### Required work:
Exact repetition is required: reproduce every line of the data.

### Records provided:
=== Begin Enclosure ===

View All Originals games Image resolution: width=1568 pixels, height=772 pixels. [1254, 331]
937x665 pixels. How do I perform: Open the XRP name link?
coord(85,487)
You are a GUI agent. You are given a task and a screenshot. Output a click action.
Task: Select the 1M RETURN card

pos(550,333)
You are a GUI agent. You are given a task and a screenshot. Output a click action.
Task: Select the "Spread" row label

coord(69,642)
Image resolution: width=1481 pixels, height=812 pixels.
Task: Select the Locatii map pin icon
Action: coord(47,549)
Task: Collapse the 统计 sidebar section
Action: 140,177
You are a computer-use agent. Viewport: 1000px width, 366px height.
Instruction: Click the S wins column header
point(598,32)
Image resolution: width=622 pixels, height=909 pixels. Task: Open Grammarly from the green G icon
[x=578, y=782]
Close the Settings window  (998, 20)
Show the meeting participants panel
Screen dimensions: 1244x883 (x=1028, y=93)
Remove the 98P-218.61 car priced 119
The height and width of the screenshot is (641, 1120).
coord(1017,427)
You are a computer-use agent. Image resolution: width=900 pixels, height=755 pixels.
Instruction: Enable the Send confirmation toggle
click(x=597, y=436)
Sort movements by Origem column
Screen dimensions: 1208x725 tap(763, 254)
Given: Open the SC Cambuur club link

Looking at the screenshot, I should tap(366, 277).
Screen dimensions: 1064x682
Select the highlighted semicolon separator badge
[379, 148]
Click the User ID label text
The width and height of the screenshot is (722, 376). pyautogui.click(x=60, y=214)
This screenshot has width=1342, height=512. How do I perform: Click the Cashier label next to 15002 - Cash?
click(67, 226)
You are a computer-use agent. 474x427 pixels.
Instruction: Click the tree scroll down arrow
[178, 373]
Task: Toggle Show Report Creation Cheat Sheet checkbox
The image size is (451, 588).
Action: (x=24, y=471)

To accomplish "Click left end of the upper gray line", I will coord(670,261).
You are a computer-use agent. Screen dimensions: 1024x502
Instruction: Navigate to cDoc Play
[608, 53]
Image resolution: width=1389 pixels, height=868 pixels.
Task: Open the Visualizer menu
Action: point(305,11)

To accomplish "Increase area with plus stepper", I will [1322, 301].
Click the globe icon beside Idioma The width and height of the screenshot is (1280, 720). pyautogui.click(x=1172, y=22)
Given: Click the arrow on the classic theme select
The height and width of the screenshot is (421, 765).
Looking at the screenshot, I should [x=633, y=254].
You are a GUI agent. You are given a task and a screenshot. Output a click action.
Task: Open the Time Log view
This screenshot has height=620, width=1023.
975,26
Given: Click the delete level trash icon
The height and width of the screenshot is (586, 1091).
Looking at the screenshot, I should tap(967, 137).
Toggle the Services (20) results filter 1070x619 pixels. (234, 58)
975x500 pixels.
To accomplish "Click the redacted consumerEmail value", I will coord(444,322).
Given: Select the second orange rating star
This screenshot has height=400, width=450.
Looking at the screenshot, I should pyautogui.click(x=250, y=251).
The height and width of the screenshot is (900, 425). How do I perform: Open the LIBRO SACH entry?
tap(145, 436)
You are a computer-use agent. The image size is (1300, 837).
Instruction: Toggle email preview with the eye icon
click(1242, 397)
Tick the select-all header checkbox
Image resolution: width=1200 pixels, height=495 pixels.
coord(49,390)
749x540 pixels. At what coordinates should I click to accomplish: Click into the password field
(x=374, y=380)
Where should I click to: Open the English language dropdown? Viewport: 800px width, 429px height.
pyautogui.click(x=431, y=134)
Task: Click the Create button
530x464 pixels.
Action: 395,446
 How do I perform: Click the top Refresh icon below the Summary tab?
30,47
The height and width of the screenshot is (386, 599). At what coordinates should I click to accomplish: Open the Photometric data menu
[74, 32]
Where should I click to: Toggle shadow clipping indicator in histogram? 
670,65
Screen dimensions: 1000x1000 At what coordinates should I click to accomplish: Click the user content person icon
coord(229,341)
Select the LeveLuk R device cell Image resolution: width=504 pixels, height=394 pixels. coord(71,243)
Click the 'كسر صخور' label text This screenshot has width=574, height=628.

=== End Enclosure ===

### Expected answer:
View All Originals games Image resolution: width=1568 pixels, height=772 pixels. [1254, 331]
937x665 pixels. How do I perform: Open the XRP name link?
coord(85,487)
You are a GUI agent. You are given a task and a screenshot. Output a click action.
Task: Select the 1M RETURN card

pos(550,333)
You are a GUI agent. You are given a task and a screenshot. Output a click action.
Task: Select the "Spread" row label

coord(69,642)
Image resolution: width=1481 pixels, height=812 pixels.
Task: Select the Locatii map pin icon
Action: coord(47,549)
Task: Collapse the 统计 sidebar section
Action: 140,177
You are a computer-use agent. Viewport: 1000px width, 366px height.
Instruction: Click the S wins column header
point(598,32)
Image resolution: width=622 pixels, height=909 pixels. Task: Open Grammarly from the green G icon
[x=578, y=782]
Close the Settings window  (998, 20)
Show the meeting participants panel
Screen dimensions: 1244x883 (x=1028, y=93)
Remove the 98P-218.61 car priced 119
The height and width of the screenshot is (641, 1120).
coord(1017,427)
You are a computer-use agent. Image resolution: width=900 pixels, height=755 pixels.
Instruction: Enable the Send confirmation toggle
click(x=597, y=436)
Sort movements by Origem column
Screen dimensions: 1208x725 tap(763, 254)
Given: Open the SC Cambuur club link

Looking at the screenshot, I should tap(366, 277).
Screen dimensions: 1064x682
Select the highlighted semicolon separator badge
[379, 148]
Click the User ID label text
The width and height of the screenshot is (722, 376). pyautogui.click(x=60, y=214)
This screenshot has width=1342, height=512. How do I perform: Click the Cashier label next to 15002 - Cash?
click(67, 226)
You are a computer-use agent. 474x427 pixels.
Instruction: Click the tree scroll down arrow
[178, 373]
Task: Toggle Show Report Creation Cheat Sheet checkbox
The image size is (451, 588).
Action: (x=24, y=471)

To accomplish "Click left end of the upper gray line", I will coord(670,261).
You are a computer-use agent. Screen dimensions: 1024x502
Instruction: Navigate to cDoc Play
[608, 53]
Image resolution: width=1389 pixels, height=868 pixels.
Task: Open the Visualizer menu
Action: point(305,11)

To accomplish "Increase area with plus stepper", I will [1322, 301].
Click the globe icon beside Idioma The width and height of the screenshot is (1280, 720). pyautogui.click(x=1172, y=22)
Given: Click the arrow on the classic theme select
The height and width of the screenshot is (421, 765).
Looking at the screenshot, I should [x=633, y=254].
You are a GUI agent. You are given a task and a screenshot. Output a click action.
Task: Open the Time Log view
This screenshot has height=620, width=1023.
975,26
Given: Click the delete level trash icon
The height and width of the screenshot is (586, 1091).
Looking at the screenshot, I should tap(967, 137).
Toggle the Services (20) results filter 1070x619 pixels. (234, 58)
975x500 pixels.
To accomplish "Click the redacted consumerEmail value", I will coord(444,322).
Given: Select the second orange rating star
This screenshot has height=400, width=450.
Looking at the screenshot, I should pyautogui.click(x=250, y=251).
The height and width of the screenshot is (900, 425). How do I perform: Open the LIBRO SACH entry?
tap(145, 436)
You are a computer-use agent. The image size is (1300, 837).
Instruction: Toggle email preview with the eye icon
click(1242, 397)
Tick the select-all header checkbox
Image resolution: width=1200 pixels, height=495 pixels.
coord(49,390)
749x540 pixels. At what coordinates should I click to accomplish: Click into the password field
(x=374, y=380)
Where should I click to: Open the English language dropdown? Viewport: 800px width, 429px height.
pyautogui.click(x=431, y=134)
Task: Click the Create button
530x464 pixels.
Action: 395,446
 How do I perform: Click the top Refresh icon below the Summary tab?
30,47
The height and width of the screenshot is (386, 599). At what coordinates should I click to accomplish: Open the Photometric data menu
[74, 32]
Where should I click to: Toggle shadow clipping indicator in histogram? 
670,65
Screen dimensions: 1000x1000 At what coordinates should I click to accomplish: Click the user content person icon
coord(229,341)
Select the LeveLuk R device cell Image resolution: width=504 pixels, height=394 pixels. coord(71,243)
Click the 'كسر صخور' label text This screenshot has width=574, height=628.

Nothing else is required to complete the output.